___ RAW DATA

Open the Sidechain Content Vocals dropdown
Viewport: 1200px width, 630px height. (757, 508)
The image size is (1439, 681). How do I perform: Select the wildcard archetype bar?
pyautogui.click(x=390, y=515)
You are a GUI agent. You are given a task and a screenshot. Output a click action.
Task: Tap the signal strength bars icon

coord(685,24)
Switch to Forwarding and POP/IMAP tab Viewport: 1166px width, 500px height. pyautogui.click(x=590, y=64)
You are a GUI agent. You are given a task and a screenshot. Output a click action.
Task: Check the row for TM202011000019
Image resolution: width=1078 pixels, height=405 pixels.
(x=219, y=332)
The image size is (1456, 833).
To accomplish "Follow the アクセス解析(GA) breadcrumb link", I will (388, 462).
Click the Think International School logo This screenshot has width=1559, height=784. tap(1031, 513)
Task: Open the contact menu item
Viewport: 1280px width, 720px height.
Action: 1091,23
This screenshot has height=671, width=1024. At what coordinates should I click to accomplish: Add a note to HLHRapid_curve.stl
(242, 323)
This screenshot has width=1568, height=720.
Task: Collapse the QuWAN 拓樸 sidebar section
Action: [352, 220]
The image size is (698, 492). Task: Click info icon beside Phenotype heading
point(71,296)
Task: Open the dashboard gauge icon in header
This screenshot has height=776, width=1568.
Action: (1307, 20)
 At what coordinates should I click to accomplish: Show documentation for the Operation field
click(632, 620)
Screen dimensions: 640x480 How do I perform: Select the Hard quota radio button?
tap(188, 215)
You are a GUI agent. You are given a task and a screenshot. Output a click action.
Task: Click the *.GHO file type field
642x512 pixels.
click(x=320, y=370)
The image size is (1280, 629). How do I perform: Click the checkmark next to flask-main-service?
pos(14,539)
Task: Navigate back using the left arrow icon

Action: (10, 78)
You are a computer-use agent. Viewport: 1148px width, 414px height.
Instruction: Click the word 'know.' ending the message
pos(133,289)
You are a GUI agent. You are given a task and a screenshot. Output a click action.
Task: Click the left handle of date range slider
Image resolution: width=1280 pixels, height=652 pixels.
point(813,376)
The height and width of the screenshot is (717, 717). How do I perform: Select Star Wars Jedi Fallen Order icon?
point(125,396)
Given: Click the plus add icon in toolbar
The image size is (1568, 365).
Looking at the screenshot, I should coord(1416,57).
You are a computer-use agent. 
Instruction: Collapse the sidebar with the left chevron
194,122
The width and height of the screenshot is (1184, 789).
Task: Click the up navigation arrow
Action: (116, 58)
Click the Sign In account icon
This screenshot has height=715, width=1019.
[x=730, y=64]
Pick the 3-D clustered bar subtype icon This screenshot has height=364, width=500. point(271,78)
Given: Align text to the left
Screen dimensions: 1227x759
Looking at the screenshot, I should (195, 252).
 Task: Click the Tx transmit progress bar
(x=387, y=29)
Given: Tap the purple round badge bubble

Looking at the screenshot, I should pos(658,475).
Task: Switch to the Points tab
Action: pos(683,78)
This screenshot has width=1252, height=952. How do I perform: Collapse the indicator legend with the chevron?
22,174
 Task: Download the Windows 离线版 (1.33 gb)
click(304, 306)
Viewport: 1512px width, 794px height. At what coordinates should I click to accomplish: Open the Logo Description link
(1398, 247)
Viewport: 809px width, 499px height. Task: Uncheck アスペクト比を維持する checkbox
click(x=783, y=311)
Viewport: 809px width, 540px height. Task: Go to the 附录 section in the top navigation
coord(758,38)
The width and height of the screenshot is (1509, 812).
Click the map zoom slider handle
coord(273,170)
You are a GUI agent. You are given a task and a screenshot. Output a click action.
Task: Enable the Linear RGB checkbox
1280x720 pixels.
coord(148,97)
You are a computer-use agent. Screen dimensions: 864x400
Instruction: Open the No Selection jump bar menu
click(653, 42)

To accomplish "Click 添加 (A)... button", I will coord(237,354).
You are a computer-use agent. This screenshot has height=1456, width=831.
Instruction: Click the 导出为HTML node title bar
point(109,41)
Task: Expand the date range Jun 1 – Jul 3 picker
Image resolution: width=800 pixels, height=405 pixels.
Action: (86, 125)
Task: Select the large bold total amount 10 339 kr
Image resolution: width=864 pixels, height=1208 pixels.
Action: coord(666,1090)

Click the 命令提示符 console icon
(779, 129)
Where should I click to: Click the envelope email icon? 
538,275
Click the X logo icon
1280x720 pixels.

______

* [EXERCISE]
From the records given above, copy all lines containing "range".

* [EXERCISE OUTPUT]
Task: Click the left handle of date range slider
Task: Expand the date range Jun 1 – Jul 3 picker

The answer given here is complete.